Opened with “Bedside manner” and “Dark alibi”.

rivest266 on March 24, 2019 at 11:05 am

This opened on August 2nd, 1947. Grand opening ad posted.

NYozoner on March 18, 2015 at 10:30 pm

The Monument Drive-In was located at the southeast corner of G Rd & 23 Rd, and it visible on Google Earth using 1993 imagery.

Nick on September 9, 2014 at 8:02 pm

The STARLITE (correct spelling) opened on August 2, 1947. It was owned by a partnership of the Files Brothers, Lloyd and Clarence (who owned the land), Roy French (manager), and Stanley Siegenthaler. It was located at approximately 2401 Street and North Ave (east of where the VA hospital). It was the second drive-in in Colorado.

The theatre originally had a capacity of 300 but it was enlarged to accommodate 400+ cars. The entrance was off the south side of North Ave directly across from the current address of 2400 North Ave. The screen was situated at the northwest corner of the lot and faced southeast. A long fence directed traffic along the west side of the property to the southwest corner of the lot where entry to the field was made.

The concession and projection booth was located in the center of the field. The projectors were Simplex, sound heads Motiograph, with amplification and speakers by RCA.

The theatre closed in the very early 60’s (possibly 1962) when the property was sold to build Teller Arms Shopping Center. The theatre was moved (screen, booth and all) to 686 23 Rd, north of Hwy 6 & 50. It didn’t last long and closed in the 1960’s.

The Starlite was never at 2881 North Ave. The Rocket Drive-In (owned by the Scales Family) occupied that spot. The Scales owned and operated the theatre until the 1960’s when they leased it to the Westland Theatre Corp. of Colorado Springs. It closed in 1985 and was demolished in 1988 to make room for WalMart.

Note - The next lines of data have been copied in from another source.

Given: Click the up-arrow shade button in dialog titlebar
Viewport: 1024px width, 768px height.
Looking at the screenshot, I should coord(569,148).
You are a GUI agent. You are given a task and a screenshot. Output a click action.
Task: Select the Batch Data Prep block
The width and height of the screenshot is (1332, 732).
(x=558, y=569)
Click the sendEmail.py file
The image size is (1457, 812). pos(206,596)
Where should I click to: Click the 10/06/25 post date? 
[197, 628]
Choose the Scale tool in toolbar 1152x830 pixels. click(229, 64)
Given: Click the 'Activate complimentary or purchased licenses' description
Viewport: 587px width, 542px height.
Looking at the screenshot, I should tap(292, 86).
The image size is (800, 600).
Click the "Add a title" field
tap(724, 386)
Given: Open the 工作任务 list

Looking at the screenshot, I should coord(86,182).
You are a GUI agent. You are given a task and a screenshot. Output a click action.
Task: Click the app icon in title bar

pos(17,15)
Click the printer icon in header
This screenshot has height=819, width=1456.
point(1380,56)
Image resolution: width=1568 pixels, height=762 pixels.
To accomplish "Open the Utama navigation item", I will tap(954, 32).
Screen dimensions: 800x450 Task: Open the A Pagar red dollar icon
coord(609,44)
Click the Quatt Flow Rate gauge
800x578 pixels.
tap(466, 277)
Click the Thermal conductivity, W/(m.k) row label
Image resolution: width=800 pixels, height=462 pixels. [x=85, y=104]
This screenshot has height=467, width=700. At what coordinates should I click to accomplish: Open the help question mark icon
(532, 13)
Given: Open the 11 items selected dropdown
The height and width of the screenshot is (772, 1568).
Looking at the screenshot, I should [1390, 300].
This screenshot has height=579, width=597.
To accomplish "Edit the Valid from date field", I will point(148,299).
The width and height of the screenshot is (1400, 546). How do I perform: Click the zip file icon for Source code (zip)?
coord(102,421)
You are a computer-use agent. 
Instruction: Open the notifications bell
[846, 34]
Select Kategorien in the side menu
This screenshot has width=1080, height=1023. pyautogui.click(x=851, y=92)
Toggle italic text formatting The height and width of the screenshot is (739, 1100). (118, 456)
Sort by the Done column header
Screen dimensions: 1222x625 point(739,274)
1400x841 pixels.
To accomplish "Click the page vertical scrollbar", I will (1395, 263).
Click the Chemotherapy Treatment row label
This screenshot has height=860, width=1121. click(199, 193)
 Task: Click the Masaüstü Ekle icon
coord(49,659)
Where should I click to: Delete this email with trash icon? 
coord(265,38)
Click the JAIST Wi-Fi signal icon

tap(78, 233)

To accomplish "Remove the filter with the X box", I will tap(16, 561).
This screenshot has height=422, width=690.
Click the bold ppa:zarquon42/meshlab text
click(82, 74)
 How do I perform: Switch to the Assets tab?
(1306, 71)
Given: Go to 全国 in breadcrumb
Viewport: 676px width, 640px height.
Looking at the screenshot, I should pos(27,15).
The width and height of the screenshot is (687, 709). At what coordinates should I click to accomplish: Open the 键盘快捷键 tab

As for the Chief Drive-In, it was at 2868 North Ave (phone 243-1340). It opened on March 21, 1952 and closed at the end of the 1989 season. It was built and owned by Westand (later Commonwealth, Comonwealth/UA, United Artists etc.). Yes, it’s property parcel is now Colorado West Mental Health. The ticket booth was moved during the demolition to Guyton’s Fun Junction near the former theatre. Where it went after that, I don’t know.

The Grand Junction area had one other drive-in as well. It was possibly named the Monument but I don’t remember for sure. It was off 21 ½ Rd just north of the “new” Fruita highway. It opened in the late ‘50’s or early sixties but only lasted a few seasons. It was a cheap affair, used equipment, terrible ramp arrangement. By 1966 it was gone.

Joe Vogel
Joe Vogel on October 6, 2009 at 11:15 pm

Boxoffice had an interesting report in its March 2, 1959, issue. The new owner of the Starlight, William More, said he planned to move the drive-in across town, screen tower and all. The town’s rapid growth had made the Starlight’s original property too valuable to use as a drive-in. I don’t know if the plans were carried out or not, and I haven’t been able to find any later references to it in Boxoffice.

The Chief Drive-In was built by Westland Theatres and was opened in 1951 or 1952.